### Text section
■ ■ ■ ■ ■

Debtors point to the phrase “with respect to the debtor” in subsection (A) and argue that unless extended, the stay is terminated for actions against the debtor but not for actions against estate property (e.g. Debtors’ house). InBank takes a contrary view. It argues that the section is poorly drafted and ambiguous, but that the only logical construction is that the stay terminates entirely after 30 days. InBank also argues that Debtors’ interpretation renders the subsection of little practical value. Both sides have case law to back up their arguments. Debtors rely on a 2008 decision from the Tenth Circuit Bankruptcy Appellate Panel (“BAP”) that is on point and supports Debtor’s interpretation. In re Holcomb, 380 B.R. 813 (10th Cir. BAP 2008). InBank counters that Holcomb is not binding precedent and not as persuasive as the more current First Circuit Court of Appeals decision of In re Smith, 910 F.3d 576 (1st Cir. 2018). Finally, the Fifth Circuit recently weighed in on Holcomb’s side, creating a circuit split. Rose v. Select Portfolio Servicing, Inc., 945 F.3d 226 (5th Cir. 2019). B. Stare Decisis and BAP Decisions. The Court must first decide whether it is bound to follow Holcomb. The precedential effect of BAP decisions is not as clear as one might suppose. See, e.g., Precedential Effect of Bankruptcy Court, Bankruptcy Appellate Panel, or District Court Bankruptcy Case Decisions, 8 A.L.R. Fed. 2d 155, §§ 8–10; 8 Norton Bankr. L. & Prac. 3d § 170:17; March and Obregon, Are BAP Decisions

Binding on Any Court? 18 Cal. Bankr. J. 189, 191-93 (1990). In the only circuit opinion the Court found that addressed the issue, In re Silverman, 616 F.3d 1001 (9th Cir. 2010), the Ninth Circuit stated: We have never held that all bankruptcy courts in the circuit are bound by the BAP. See, e.g., Bank of Maui v. Estate Analysis, Inc., 904 F.2d 470, 472 (9th Cir.1990). . . . Nevertheless, we treat the BAP’s decisions as persuasive authority given its special expertise in bankruptcy issues and to promote uniformity of bankruptcy law throughout the Ninth Circuit. See In re Rosson, 545 F.3d 764, 772 n. 10 (9th Cir.2008); Bank of Maui, 904 F.2d at 472 (O’Scannlain, J., specially concurring).

■ ■ ■ ■ ■

### Available data

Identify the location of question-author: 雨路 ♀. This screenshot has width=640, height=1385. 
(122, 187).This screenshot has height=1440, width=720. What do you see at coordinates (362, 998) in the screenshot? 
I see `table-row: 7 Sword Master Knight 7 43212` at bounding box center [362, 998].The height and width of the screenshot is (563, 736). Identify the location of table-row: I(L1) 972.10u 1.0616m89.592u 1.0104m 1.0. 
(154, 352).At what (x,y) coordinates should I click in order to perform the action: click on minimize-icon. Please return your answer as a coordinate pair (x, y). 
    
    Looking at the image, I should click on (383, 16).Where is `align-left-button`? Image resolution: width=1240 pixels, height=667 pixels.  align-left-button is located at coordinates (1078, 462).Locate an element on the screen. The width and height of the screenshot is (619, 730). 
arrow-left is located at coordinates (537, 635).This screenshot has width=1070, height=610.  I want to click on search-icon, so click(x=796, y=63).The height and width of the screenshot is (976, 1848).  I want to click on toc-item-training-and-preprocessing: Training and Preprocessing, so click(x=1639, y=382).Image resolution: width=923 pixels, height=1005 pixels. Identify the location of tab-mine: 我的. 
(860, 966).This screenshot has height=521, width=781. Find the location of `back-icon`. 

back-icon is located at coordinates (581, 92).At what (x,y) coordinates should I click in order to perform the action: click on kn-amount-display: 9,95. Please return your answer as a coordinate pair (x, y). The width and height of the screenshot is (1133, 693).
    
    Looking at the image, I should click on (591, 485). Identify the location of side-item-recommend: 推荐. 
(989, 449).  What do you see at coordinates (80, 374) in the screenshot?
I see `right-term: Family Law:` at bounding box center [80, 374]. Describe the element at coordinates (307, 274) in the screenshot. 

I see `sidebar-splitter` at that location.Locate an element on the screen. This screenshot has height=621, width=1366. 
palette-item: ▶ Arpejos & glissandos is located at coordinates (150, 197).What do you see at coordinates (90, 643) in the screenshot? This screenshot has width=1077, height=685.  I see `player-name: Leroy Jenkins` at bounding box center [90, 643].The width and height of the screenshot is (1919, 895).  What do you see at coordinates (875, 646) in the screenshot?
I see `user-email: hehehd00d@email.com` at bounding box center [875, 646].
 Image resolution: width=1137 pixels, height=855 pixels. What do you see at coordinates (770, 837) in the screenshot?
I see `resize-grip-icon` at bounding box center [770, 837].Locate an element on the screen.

■ ■ ■ ■ ■

### Exercise objective
Write the next part of the court opinion on the bankruptcy stay, continuing on from its last sentence.

### Your response
Id. at 1005, n.1. Similarly, most lower courts have ruled that BAP opinions do not have stare decisis effect. See, e.g., In re Carrozzella & Richardson, 255 B.R. 267, 271–73 (Bankr. D. Conn. 2000); In re Virdin, 279 B.R. 401, 409 n.12 (Bankr. D. Mass. 2002) (citing Carrozzella & Richardson); In re Williams, 257 B.R. 297, 301 n.5 (Bankr. W.D. Mo. 2001) (same); In re Livingston, 379 B.R. 711, 726–27 (Bankr. W.D. Mich. 2007), rev’d on other grounds, 422 B.R. 645 (W.D. Mich. 2009); In re Cormier, 382 B.R. 377, 408-09 (Bankr. W.D. Mich. 2008); In re Cox, 393 B.R. 681, 687 (Bankr. W.D. Mo. 2008); In re Rodriguez, 487 B.R. 275, 288 (Bankr. D.N.M. 2013); In re Junes, 76 B.R. 795, 797 (Bankr. D. Ore. 1987); see generally In re Wenzel, 415 B.R. 510, 516–17 (Bankr. D. Kan. 2009) (discussing but not deciding the issue).4 There are two problems with treating Holcomb as binding precedent. First, stare decisis is a policy, not a law, and there is no policy in the Tenth Circuit on the stare decisis effect of BAP decisions. In Livingston the bankruptcy court observed:

[T]he Supreme Court has made it equally clear that modern stare decisis is a judicial policy, not a law. Payne v.